Advice for Perfectionists and Controllers
If your perfectionism or need to control others is ruining your relationships, Dr. Phil has some advice.
- If a relationship with a loved one is strained because of your behavior, ask yourself what ownership you have in the current situation. What are you doing to alienate those close to you?
- Ask yourself: How much fun are you to be around? Can you honestly blame anyone for not wanting to be around someone who constantly nags, criticizes and controls? Do you have a critical spirit?
- Acknowledge that the need to control is really about you. It isn't about the people you are trying to control " it's about a need that you are trying to fill, or a fear that you may have. When a person is trying to control all the external chaos in their world, they are really trying to control their internal chaos.

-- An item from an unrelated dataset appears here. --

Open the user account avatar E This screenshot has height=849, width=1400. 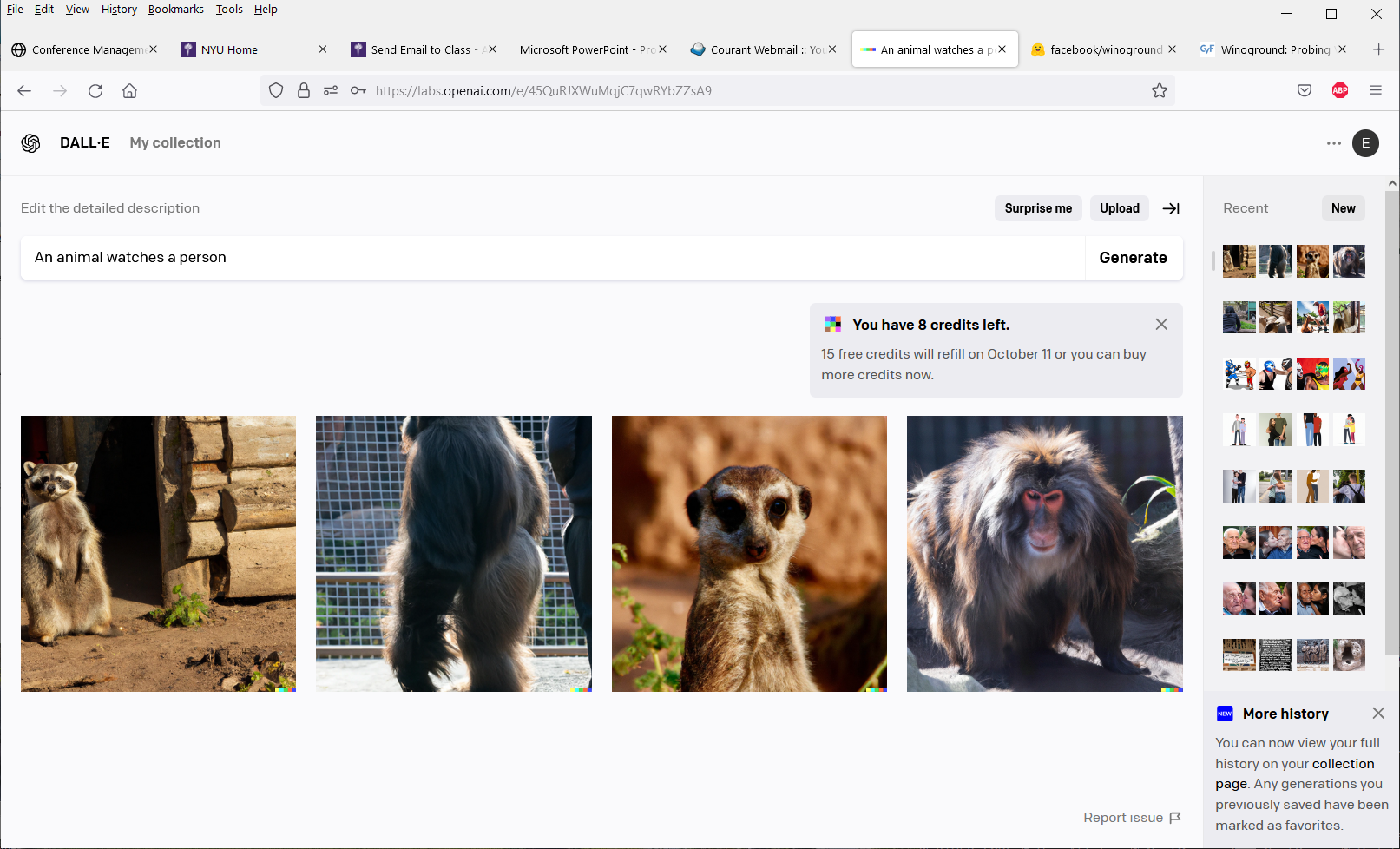click(x=1365, y=143)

- What is driving your need for perfectionism? Find out what you are afraid of. If you don't control everything, what do you think will happen? What are you afraid people will conclude about you if you aren't perfect? What do you know about you, that you think everybody would see, if you didn't keep up the façade?
- Be aware of how you make people feel. If you have children, they may be feeling like they will never measure up, they'll never be good enough, there's nothing they can ever do to please you. Are you inadvertently teaching them how to become a controlling perfectionist just like you? Do you really want to hand that legacy down to your children?

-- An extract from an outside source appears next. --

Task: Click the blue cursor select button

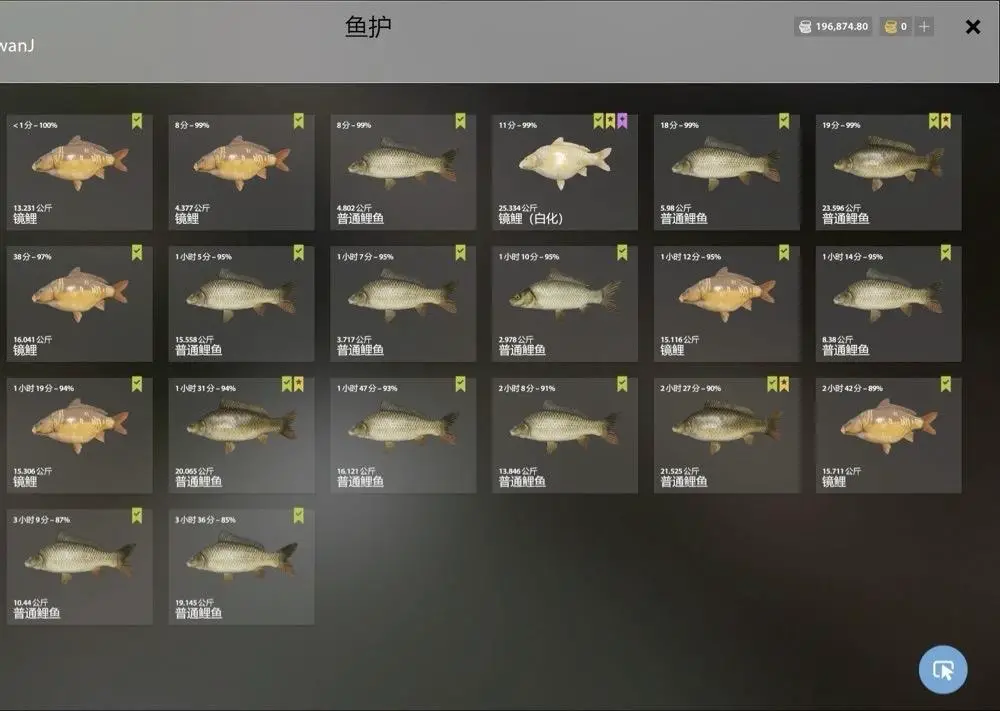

- It is possible to be so controlling that it actually cripples your health. Isn't it true that you're exhausted trying to control everything? As you get older, you're going to find you have less and less energy to keep all of the balls in the air. And some of them are going to start hitting the ground, and then you're going to start panicking. At some point you have to trust yourself and trust the world enough to say, "I will let go and if it falls apart, it falls apart." The world is not going to fall off its axis if you let go.
- Ask yourself what you have to lose if you stop trying to control others. You know on a rational level that it isn't possible to control people and the world. You can't really lose any control because you don't really have control over other people and the world now.
- Understand that what you fear, you create. Sometimes controlling people are so afraid of losing the people around them, that they drive the ones they love away with controlling behavior.
- Give yourself permission to let go and make the choice to change.